What you have to do >> Would you transcribe all of the data exactly, down to the last character?

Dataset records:
------------------------------

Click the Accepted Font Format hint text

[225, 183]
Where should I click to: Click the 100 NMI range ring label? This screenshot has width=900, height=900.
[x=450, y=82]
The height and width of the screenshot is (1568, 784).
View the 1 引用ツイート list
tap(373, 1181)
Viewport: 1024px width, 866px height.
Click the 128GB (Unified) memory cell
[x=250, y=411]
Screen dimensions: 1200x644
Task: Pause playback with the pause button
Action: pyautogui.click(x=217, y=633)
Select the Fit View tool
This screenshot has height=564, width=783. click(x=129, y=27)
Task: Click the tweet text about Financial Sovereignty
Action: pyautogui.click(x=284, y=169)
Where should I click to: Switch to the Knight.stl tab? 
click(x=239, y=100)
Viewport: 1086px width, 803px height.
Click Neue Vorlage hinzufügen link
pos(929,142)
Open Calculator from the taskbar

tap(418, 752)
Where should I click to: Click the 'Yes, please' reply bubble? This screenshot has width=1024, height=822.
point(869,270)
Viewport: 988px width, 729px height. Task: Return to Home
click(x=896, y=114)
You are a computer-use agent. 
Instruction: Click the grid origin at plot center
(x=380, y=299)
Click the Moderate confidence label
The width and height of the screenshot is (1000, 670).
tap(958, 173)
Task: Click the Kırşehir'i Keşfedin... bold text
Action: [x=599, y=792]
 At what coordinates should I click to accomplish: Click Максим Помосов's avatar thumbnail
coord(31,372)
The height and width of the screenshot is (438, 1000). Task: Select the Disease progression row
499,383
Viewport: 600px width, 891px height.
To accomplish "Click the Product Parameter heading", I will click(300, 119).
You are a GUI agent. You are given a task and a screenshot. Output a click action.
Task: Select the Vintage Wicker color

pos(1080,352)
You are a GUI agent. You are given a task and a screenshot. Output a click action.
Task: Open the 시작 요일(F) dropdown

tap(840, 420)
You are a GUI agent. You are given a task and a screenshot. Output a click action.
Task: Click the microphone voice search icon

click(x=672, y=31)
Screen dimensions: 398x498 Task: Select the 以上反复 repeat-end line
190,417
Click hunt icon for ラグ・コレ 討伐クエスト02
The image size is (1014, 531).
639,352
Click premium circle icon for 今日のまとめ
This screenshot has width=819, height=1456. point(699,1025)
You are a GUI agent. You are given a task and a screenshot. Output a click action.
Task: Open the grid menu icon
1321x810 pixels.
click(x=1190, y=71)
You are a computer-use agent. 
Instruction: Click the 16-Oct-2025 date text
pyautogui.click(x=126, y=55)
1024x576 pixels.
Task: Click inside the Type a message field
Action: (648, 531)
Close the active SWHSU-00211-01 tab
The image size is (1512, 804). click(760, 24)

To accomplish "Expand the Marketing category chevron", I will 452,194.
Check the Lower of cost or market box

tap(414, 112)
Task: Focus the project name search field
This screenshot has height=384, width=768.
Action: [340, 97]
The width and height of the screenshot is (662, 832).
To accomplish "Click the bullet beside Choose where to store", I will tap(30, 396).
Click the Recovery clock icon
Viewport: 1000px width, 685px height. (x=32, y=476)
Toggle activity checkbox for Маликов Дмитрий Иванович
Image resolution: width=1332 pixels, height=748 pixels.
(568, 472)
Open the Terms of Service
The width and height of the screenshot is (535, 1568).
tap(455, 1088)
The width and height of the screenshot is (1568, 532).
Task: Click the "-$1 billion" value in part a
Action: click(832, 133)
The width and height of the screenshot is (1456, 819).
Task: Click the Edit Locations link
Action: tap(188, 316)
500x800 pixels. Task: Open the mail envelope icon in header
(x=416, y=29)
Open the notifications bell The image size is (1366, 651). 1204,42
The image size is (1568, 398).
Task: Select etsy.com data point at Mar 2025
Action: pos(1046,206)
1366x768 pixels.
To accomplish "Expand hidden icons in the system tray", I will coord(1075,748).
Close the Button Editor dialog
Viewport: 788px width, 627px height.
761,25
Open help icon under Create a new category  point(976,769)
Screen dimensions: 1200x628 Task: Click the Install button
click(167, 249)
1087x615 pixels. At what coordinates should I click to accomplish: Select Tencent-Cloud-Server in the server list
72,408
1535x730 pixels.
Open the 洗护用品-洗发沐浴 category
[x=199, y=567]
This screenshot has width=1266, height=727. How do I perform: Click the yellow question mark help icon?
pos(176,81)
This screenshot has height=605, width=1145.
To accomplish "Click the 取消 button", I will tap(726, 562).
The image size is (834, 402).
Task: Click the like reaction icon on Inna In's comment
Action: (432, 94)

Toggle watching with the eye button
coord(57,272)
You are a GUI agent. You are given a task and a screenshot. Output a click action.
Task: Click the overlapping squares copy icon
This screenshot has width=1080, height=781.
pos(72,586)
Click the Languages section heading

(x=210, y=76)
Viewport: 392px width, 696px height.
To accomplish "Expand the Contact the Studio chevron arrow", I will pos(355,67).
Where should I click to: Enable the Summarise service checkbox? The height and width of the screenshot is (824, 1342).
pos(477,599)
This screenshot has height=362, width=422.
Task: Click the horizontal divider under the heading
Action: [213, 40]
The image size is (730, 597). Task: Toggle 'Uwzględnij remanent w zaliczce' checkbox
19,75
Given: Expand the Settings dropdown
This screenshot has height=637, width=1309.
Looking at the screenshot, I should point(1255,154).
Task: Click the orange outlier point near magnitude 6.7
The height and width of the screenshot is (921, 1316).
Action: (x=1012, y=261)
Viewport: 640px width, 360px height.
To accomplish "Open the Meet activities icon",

------------------------------

Your response >>
Click the Accepted Font Format hint text

[225, 183]
Where should I click to: Click the 100 NMI range ring label? This screenshot has width=900, height=900.
[x=450, y=82]
The height and width of the screenshot is (1568, 784).
View the 1 引用ツイート list
tap(373, 1181)
Viewport: 1024px width, 866px height.
Click the 128GB (Unified) memory cell
[x=250, y=411]
Screen dimensions: 1200x644
Task: Pause playback with the pause button
Action: pyautogui.click(x=217, y=633)
Select the Fit View tool
This screenshot has height=564, width=783. click(x=129, y=27)
Task: Click the tweet text about Financial Sovereignty
Action: pyautogui.click(x=284, y=169)
Where should I click to: Switch to the Knight.stl tab? 
click(x=239, y=100)
Viewport: 1086px width, 803px height.
Click Neue Vorlage hinzufügen link
pos(929,142)
Open Calculator from the taskbar

tap(418, 752)
Where should I click to: Click the 'Yes, please' reply bubble? This screenshot has width=1024, height=822.
point(869,270)
Viewport: 988px width, 729px height. Task: Return to Home
click(x=896, y=114)
You are a computer-use agent. 
Instruction: Click the grid origin at plot center
(x=380, y=299)
Click the Moderate confidence label
The width and height of the screenshot is (1000, 670).
tap(958, 173)
Task: Click the Kırşehir'i Keşfedin... bold text
Action: [x=599, y=792]
 At what coordinates should I click to accomplish: Click Максим Помосов's avatar thumbnail
coord(31,372)
The height and width of the screenshot is (438, 1000). Task: Select the Disease progression row
499,383
Viewport: 600px width, 891px height.
To accomplish "Click the Product Parameter heading", I will click(300, 119).
You are a GUI agent. You are given a task and a screenshot. Output a click action.
Task: Select the Vintage Wicker color

pos(1080,352)
You are a GUI agent. You are given a task and a screenshot. Output a click action.
Task: Open the 시작 요일(F) dropdown

tap(840, 420)
You are a GUI agent. You are given a task and a screenshot. Output a click action.
Task: Click the microphone voice search icon

click(x=672, y=31)
Screen dimensions: 398x498 Task: Select the 以上反复 repeat-end line
190,417
Click hunt icon for ラグ・コレ 討伐クエスト02
The image size is (1014, 531).
639,352
Click premium circle icon for 今日のまとめ
This screenshot has width=819, height=1456. point(699,1025)
You are a GUI agent. You are given a task and a screenshot. Output a click action.
Task: Open the grid menu icon
1321x810 pixels.
click(x=1190, y=71)
You are a computer-use agent. 
Instruction: Click the 16-Oct-2025 date text
pyautogui.click(x=126, y=55)
1024x576 pixels.
Task: Click inside the Type a message field
Action: (648, 531)
Close the active SWHSU-00211-01 tab
The image size is (1512, 804). click(760, 24)

To accomplish "Expand the Marketing category chevron", I will 452,194.
Check the Lower of cost or market box

tap(414, 112)
Task: Focus the project name search field
This screenshot has height=384, width=768.
Action: [340, 97]
The width and height of the screenshot is (662, 832).
To accomplish "Click the bullet beside Choose where to store", I will tap(30, 396).
Click the Recovery clock icon
Viewport: 1000px width, 685px height. (x=32, y=476)
Toggle activity checkbox for Маликов Дмитрий Иванович
Image resolution: width=1332 pixels, height=748 pixels.
(568, 472)
Open the Terms of Service
The width and height of the screenshot is (535, 1568).
tap(455, 1088)
The width and height of the screenshot is (1568, 532).
Task: Click the "-$1 billion" value in part a
Action: click(832, 133)
The width and height of the screenshot is (1456, 819).
Task: Click the Edit Locations link
Action: tap(188, 316)
500x800 pixels. Task: Open the mail envelope icon in header
(x=416, y=29)
Open the notifications bell The image size is (1366, 651). 1204,42
The image size is (1568, 398).
Task: Select etsy.com data point at Mar 2025
Action: pos(1046,206)
1366x768 pixels.
To accomplish "Expand hidden icons in the system tray", I will coord(1075,748).
Close the Button Editor dialog
Viewport: 788px width, 627px height.
761,25
Open help icon under Create a new category  point(976,769)
Screen dimensions: 1200x628 Task: Click the Install button
click(167, 249)
1087x615 pixels. At what coordinates should I click to accomplish: Select Tencent-Cloud-Server in the server list
72,408
1535x730 pixels.
Open the 洗护用品-洗发沐浴 category
[x=199, y=567]
This screenshot has width=1266, height=727. How do I perform: Click the yellow question mark help icon?
pos(176,81)
This screenshot has height=605, width=1145.
To accomplish "Click the 取消 button", I will tap(726, 562).
The image size is (834, 402).
Task: Click the like reaction icon on Inna In's comment
Action: (432, 94)

Toggle watching with the eye button
coord(57,272)
You are a GUI agent. You are given a task and a screenshot. Output a click action.
Task: Click the overlapping squares copy icon
This screenshot has width=1080, height=781.
pos(72,586)
Click the Languages section heading

(x=210, y=76)
Viewport: 392px width, 696px height.
To accomplish "Expand the Contact the Studio chevron arrow", I will pos(355,67).
Where should I click to: Enable the Summarise service checkbox? The height and width of the screenshot is (824, 1342).
pos(477,599)
This screenshot has height=362, width=422.
Task: Click the horizontal divider under the heading
Action: [213, 40]
The image size is (730, 597). Task: Toggle 'Uwzględnij remanent w zaliczce' checkbox
19,75
Given: Expand the Settings dropdown
This screenshot has height=637, width=1309.
Looking at the screenshot, I should point(1255,154).
Task: Click the orange outlier point near magnitude 6.7
The height and width of the screenshot is (921, 1316).
Action: (x=1012, y=261)
Viewport: 640px width, 360px height.
To accomplish "Open the Meet activities icon",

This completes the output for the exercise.